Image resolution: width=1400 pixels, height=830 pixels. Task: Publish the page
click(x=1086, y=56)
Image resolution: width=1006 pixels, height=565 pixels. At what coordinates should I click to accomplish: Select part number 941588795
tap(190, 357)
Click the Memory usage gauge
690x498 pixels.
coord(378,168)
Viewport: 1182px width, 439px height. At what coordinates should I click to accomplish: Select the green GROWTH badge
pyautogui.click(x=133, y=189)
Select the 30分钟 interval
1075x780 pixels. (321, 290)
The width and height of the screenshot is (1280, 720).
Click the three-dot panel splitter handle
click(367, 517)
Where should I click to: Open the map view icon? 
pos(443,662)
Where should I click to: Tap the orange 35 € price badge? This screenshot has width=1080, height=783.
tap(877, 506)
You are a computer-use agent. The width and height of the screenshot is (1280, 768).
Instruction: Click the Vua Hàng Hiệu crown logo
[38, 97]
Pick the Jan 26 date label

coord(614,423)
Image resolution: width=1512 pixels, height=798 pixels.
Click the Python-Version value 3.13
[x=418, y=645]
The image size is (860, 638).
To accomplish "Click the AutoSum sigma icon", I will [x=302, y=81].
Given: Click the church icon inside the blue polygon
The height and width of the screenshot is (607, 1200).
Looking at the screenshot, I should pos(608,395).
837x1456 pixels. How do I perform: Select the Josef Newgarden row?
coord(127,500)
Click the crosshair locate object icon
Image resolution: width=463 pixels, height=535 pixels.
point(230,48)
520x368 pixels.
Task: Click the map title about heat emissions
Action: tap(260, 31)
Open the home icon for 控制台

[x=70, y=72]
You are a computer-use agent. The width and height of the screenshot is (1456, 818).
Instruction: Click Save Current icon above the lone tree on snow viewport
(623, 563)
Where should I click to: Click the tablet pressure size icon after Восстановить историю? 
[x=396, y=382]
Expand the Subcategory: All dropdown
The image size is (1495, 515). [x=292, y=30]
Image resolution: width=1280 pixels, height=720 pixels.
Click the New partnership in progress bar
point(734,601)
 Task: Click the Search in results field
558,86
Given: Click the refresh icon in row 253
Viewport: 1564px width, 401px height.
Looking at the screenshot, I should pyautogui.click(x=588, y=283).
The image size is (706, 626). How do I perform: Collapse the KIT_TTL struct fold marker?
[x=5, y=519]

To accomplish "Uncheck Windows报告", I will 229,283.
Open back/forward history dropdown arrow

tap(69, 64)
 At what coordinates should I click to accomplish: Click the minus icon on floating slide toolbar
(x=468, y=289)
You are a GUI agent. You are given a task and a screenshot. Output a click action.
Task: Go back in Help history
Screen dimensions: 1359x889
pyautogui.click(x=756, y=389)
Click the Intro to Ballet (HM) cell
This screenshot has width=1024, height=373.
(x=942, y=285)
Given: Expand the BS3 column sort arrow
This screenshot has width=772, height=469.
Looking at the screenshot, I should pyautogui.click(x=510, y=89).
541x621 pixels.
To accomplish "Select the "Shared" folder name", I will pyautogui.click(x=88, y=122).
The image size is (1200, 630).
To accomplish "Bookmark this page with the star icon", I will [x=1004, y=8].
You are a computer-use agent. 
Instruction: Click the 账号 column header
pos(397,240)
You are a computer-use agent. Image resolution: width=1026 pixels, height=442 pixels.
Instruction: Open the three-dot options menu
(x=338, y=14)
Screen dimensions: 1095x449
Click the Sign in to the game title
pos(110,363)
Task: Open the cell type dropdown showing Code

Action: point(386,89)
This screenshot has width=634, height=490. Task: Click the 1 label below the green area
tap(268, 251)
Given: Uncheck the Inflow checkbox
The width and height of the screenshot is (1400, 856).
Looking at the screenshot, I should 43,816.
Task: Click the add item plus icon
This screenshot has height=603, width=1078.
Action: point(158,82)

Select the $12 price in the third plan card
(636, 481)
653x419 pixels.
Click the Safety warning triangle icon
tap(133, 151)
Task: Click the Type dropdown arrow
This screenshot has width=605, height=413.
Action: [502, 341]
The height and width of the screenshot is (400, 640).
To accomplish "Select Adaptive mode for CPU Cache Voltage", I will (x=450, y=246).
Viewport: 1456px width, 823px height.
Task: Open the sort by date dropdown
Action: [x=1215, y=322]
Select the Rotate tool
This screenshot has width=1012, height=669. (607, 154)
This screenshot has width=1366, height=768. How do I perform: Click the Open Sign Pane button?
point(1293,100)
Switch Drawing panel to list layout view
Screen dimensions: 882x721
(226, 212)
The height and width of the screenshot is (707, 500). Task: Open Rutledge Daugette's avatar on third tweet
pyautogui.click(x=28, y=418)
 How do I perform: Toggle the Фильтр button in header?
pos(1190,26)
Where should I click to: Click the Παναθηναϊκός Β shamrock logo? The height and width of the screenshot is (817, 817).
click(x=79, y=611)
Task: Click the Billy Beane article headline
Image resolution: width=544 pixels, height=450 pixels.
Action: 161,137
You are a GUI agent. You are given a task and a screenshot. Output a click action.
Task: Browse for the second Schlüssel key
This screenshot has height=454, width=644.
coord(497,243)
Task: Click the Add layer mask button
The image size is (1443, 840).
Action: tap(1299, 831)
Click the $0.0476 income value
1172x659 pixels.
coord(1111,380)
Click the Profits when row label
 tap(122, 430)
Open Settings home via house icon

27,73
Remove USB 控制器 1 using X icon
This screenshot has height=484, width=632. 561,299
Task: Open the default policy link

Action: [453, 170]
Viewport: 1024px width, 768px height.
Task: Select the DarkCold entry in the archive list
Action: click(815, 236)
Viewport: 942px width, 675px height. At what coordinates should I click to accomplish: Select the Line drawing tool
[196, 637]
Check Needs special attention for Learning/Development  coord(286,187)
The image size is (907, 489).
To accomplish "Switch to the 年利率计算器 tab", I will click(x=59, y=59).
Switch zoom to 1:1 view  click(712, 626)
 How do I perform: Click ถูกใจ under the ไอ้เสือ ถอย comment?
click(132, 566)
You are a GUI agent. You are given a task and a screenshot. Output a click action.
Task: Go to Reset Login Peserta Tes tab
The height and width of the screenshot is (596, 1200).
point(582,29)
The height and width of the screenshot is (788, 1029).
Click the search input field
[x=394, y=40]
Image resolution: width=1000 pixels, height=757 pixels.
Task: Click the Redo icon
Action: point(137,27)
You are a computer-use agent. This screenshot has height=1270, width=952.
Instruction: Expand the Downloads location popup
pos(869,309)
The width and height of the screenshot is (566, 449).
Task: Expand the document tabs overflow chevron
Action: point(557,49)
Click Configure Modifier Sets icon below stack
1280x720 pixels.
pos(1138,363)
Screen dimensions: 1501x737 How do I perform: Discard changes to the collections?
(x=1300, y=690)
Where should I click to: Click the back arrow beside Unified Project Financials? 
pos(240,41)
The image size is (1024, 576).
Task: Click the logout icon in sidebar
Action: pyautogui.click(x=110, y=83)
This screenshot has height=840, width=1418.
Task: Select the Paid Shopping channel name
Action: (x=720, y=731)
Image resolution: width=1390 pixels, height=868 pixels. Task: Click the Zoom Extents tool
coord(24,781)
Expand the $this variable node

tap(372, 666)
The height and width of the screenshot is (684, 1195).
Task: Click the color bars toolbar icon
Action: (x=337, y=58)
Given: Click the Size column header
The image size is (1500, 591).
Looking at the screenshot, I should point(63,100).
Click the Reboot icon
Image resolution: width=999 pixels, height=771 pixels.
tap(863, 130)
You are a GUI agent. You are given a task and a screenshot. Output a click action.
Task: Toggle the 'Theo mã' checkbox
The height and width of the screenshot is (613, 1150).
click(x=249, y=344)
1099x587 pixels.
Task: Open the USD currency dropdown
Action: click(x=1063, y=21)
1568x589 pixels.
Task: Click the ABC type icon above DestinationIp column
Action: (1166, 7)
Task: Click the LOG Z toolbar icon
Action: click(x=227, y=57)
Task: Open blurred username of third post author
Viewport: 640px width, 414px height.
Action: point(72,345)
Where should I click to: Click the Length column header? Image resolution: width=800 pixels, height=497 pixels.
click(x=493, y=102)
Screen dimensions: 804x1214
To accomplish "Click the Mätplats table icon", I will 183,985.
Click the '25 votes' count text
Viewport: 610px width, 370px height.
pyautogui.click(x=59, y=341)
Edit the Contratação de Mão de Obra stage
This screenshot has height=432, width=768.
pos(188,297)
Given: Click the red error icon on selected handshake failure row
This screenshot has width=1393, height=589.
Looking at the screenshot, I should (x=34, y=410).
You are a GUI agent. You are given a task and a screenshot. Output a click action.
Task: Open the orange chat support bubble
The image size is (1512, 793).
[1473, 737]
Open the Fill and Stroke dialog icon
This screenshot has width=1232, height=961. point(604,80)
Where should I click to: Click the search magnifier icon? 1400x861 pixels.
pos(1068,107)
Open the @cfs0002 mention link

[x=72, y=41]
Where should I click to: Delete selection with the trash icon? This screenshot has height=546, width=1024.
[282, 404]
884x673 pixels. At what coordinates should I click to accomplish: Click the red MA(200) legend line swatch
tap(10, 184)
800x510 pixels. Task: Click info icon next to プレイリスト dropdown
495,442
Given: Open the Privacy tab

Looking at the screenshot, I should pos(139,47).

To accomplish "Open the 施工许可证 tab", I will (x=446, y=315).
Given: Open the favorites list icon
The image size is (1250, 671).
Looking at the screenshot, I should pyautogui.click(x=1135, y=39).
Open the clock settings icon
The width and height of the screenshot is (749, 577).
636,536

__________

**Task to carry out:** Check each line in the records above for the word "checkbox". Return those that have it.

**Solved exercise:**
Given: Uncheck the Inflow checkbox
Task: Toggle the 'Theo mã' checkbox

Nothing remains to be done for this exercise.